The problem is that to do a good fine tuning you need to send a lot of data, and this, besides having its cost, makes each query more expensive!

That is, for using your own "finetuned" model, GPT charges you more.

Ergo, the idea of "We want users to ask which team has the highest workload" is not possible, since we would have to send them so much information that it would be unfeasible at the cost level. It is better to program configurable reports where you can filter and assemble what you need, without AI.

This is where there will be more news in the next days/weeks/months. GPT-4 supports 30K tokens, which is quite a lot for the contexts we were testing. The problem (see is that those context tokens are priced, and well. But we would also expect the price to come down as it gains scale, and more efficient generation techniques are found.

4-GPT does not remember anything

A la Memento, each new interaction with GPT is a new beginning. It doesn't remember what was done for the user, or other things the same model has already done for you.

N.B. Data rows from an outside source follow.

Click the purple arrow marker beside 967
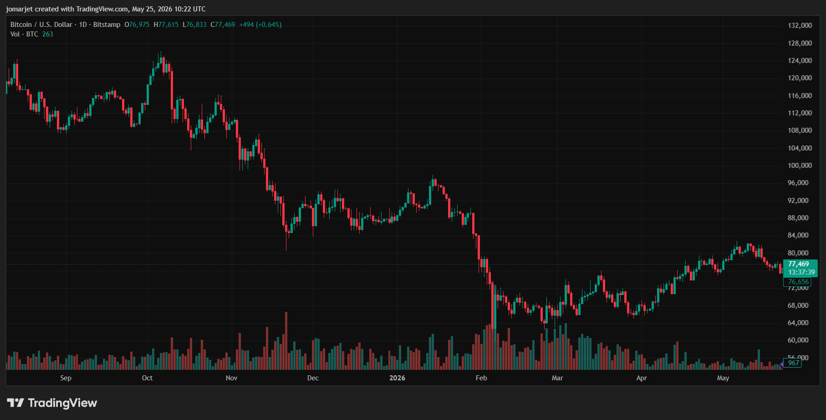The image size is (826, 420). point(781,363)
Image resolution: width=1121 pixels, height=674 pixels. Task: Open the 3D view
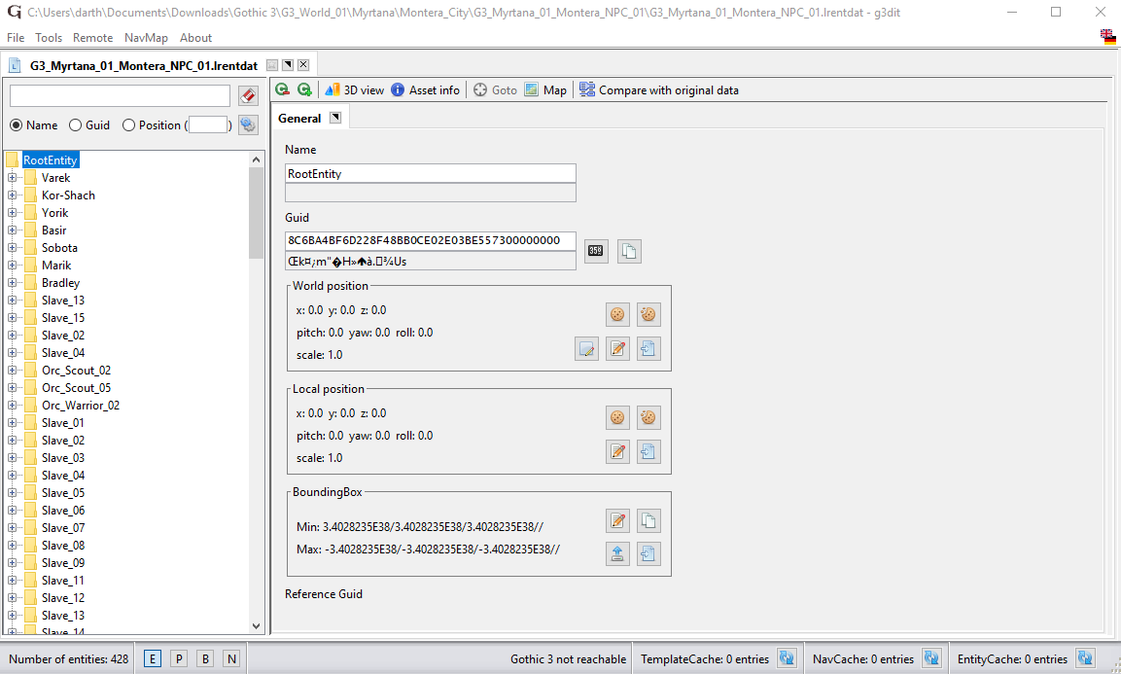pos(355,90)
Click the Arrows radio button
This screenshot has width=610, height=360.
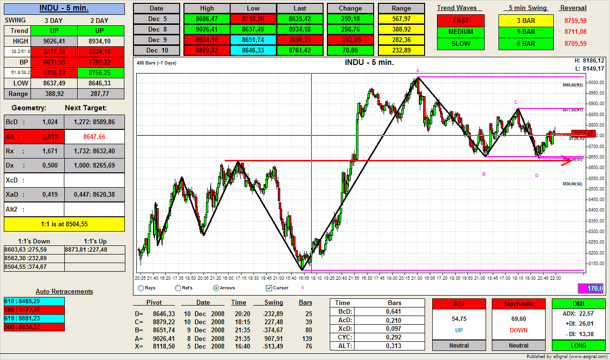(216, 288)
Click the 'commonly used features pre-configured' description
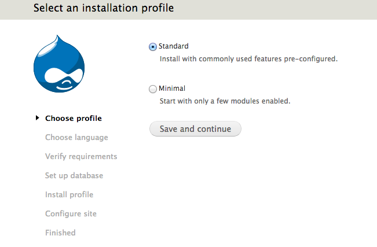377x247 pixels. pos(248,58)
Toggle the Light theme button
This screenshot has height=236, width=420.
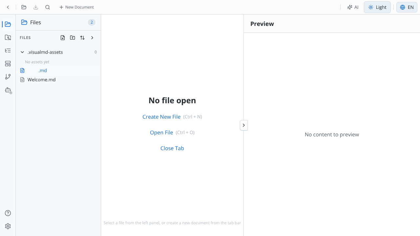[x=377, y=7]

Each new request is a new adventure, and it loses value if a user has to start from scratch for each use. One option, of course, would be to send in each new query all the comings and goings that the user had with the API, which is possible, it would work, but we have already seen that it would be very expensive!

Some conclusions

GPT is an incredible and magical tool that helps us to think, to generate texts (I wrote this one by myself!), to develop ideas and much, much more.

Perhaps this LLM approach is not the one that solves the need for consistent, context-specific, industry- or company-specific results. Or perhaps the ecosystem will continue to solve these issues and the next models will be faster, more efficient and accurate.

For us to start seeing IA collaborating with our own information I think it will be a while yet. How long? years? months? days? we don't know. What we do know is that AI is here to change the world and together we will see how to make it empower us and improve our lives.

Now that we have some experience having used and better understanding the capabilities and limitations of the tool, let's look for those use cases where it could be a useful Sytex feature for our users.